Comunque, tengo calorosamente a invitarvi – in primis voi che leggete questo blog e dunque siete persone di indubbio valore 😄😁😉 – a partecipare a In viaggio negli equilibri della Natura, il percorso d’autore di domenica 17 a Colle di Sogno con Franco Michieli, secondo evento della rassegna Colle di Sogno. Un luogo dove re-stare curata in loco da Alpes (potete avere tutti i dettagli al riguardo qui) – ma nel caso affrettatevi, di posti disponibili ne sono rimasti pochi: per prenotarvi cliccate qui!

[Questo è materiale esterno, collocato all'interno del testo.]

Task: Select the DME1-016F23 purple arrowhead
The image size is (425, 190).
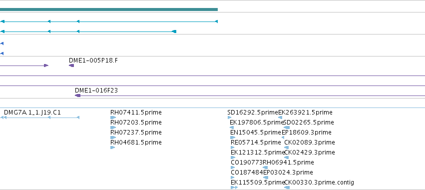Action: [78, 96]
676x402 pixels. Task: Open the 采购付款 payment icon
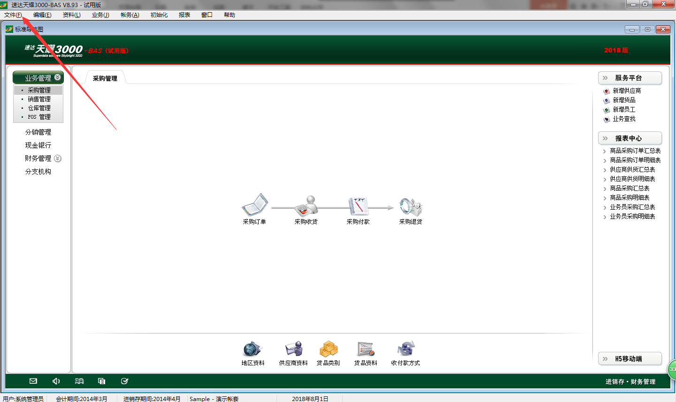point(358,205)
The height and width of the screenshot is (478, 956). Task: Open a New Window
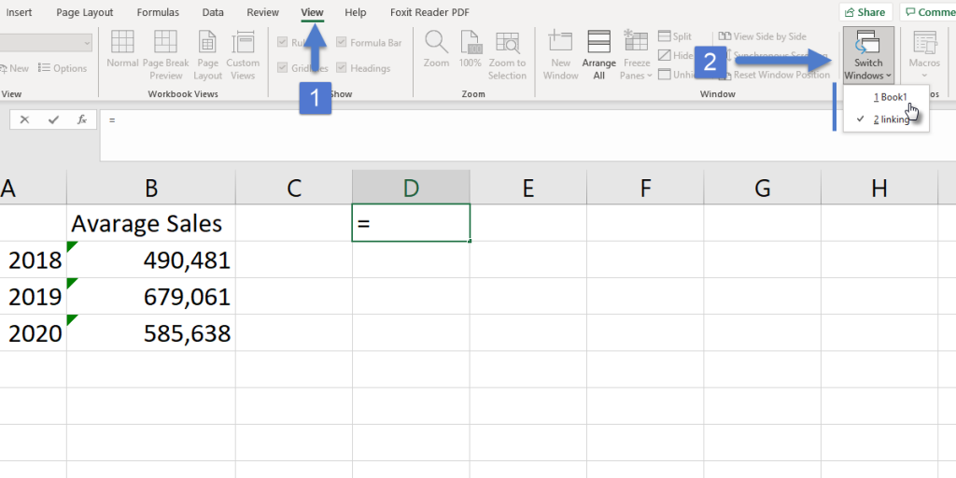560,54
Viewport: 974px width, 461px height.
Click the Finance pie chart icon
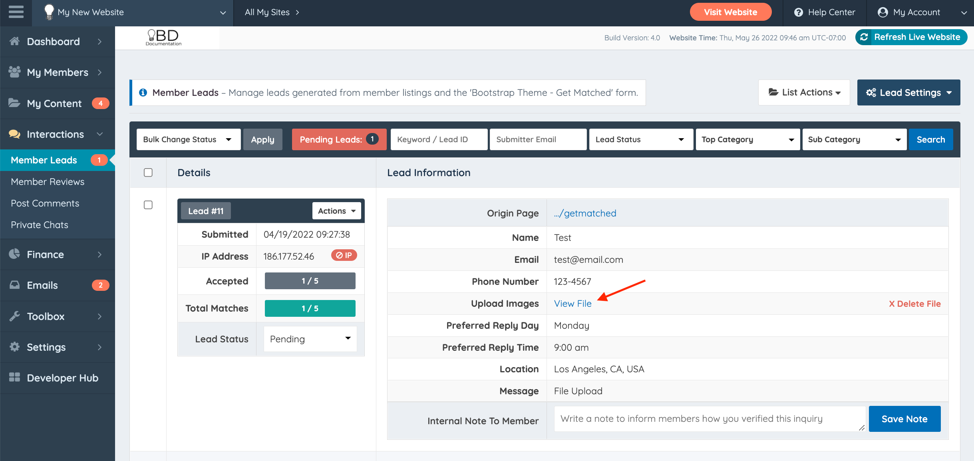coord(15,254)
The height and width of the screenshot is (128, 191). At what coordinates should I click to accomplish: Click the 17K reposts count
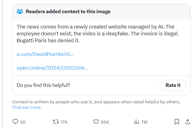tap(64, 122)
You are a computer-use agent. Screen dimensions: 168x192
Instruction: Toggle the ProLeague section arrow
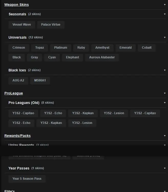[x=165, y=93]
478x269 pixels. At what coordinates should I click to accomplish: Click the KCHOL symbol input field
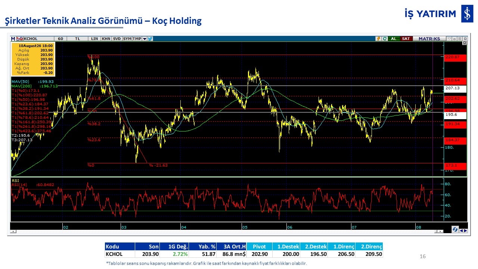pos(39,38)
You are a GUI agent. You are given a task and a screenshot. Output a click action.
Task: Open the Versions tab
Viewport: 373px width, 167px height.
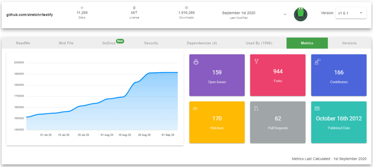click(349, 43)
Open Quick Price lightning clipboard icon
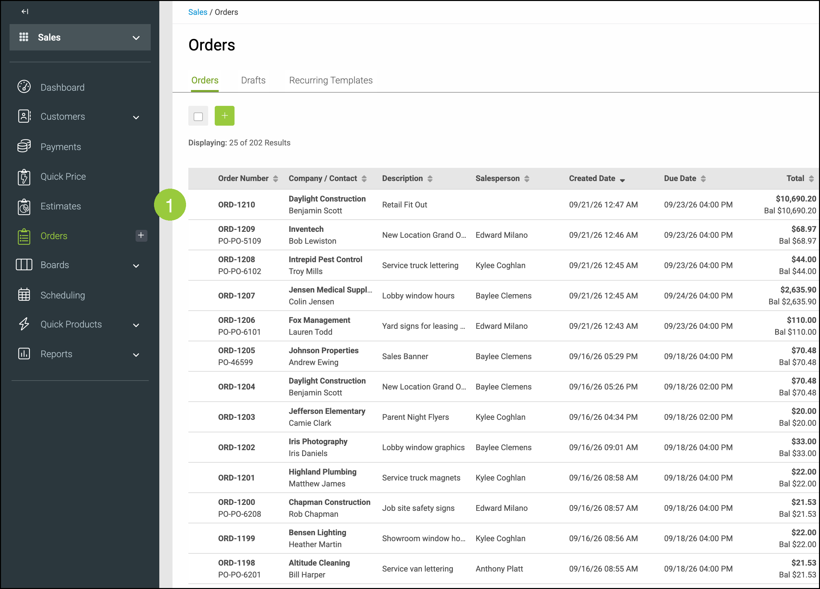The width and height of the screenshot is (820, 589). pyautogui.click(x=24, y=177)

Oppure, se non potete o se i posti disponibili sono esauriti, vi invito all’incontro/chiacchierata post pranzo, intorno alle 14.30 nella piazzetta di Colle di Sogno.
Questo invito ve lo sottopongo perché non solo Franco Michieli è un raffinato scrittore, un coinvolgente geografo, un alpinista che può vantare più di duemila ascensioni sulle Alpi e su montagne extraeuropee nonché il più originale tra gli esploratori italiani (con numerose traversate in solitaria e in autonomia di territori estremi senza utilizzo di mappe, bussole e altri strumenti tecnologici, per dire), ma pure, e quasi direi soprattutto, perché Franco Michieli è una delle persone più belle e ricche di doti umane che potreste conoscere e incontrare, ve l’assicuro.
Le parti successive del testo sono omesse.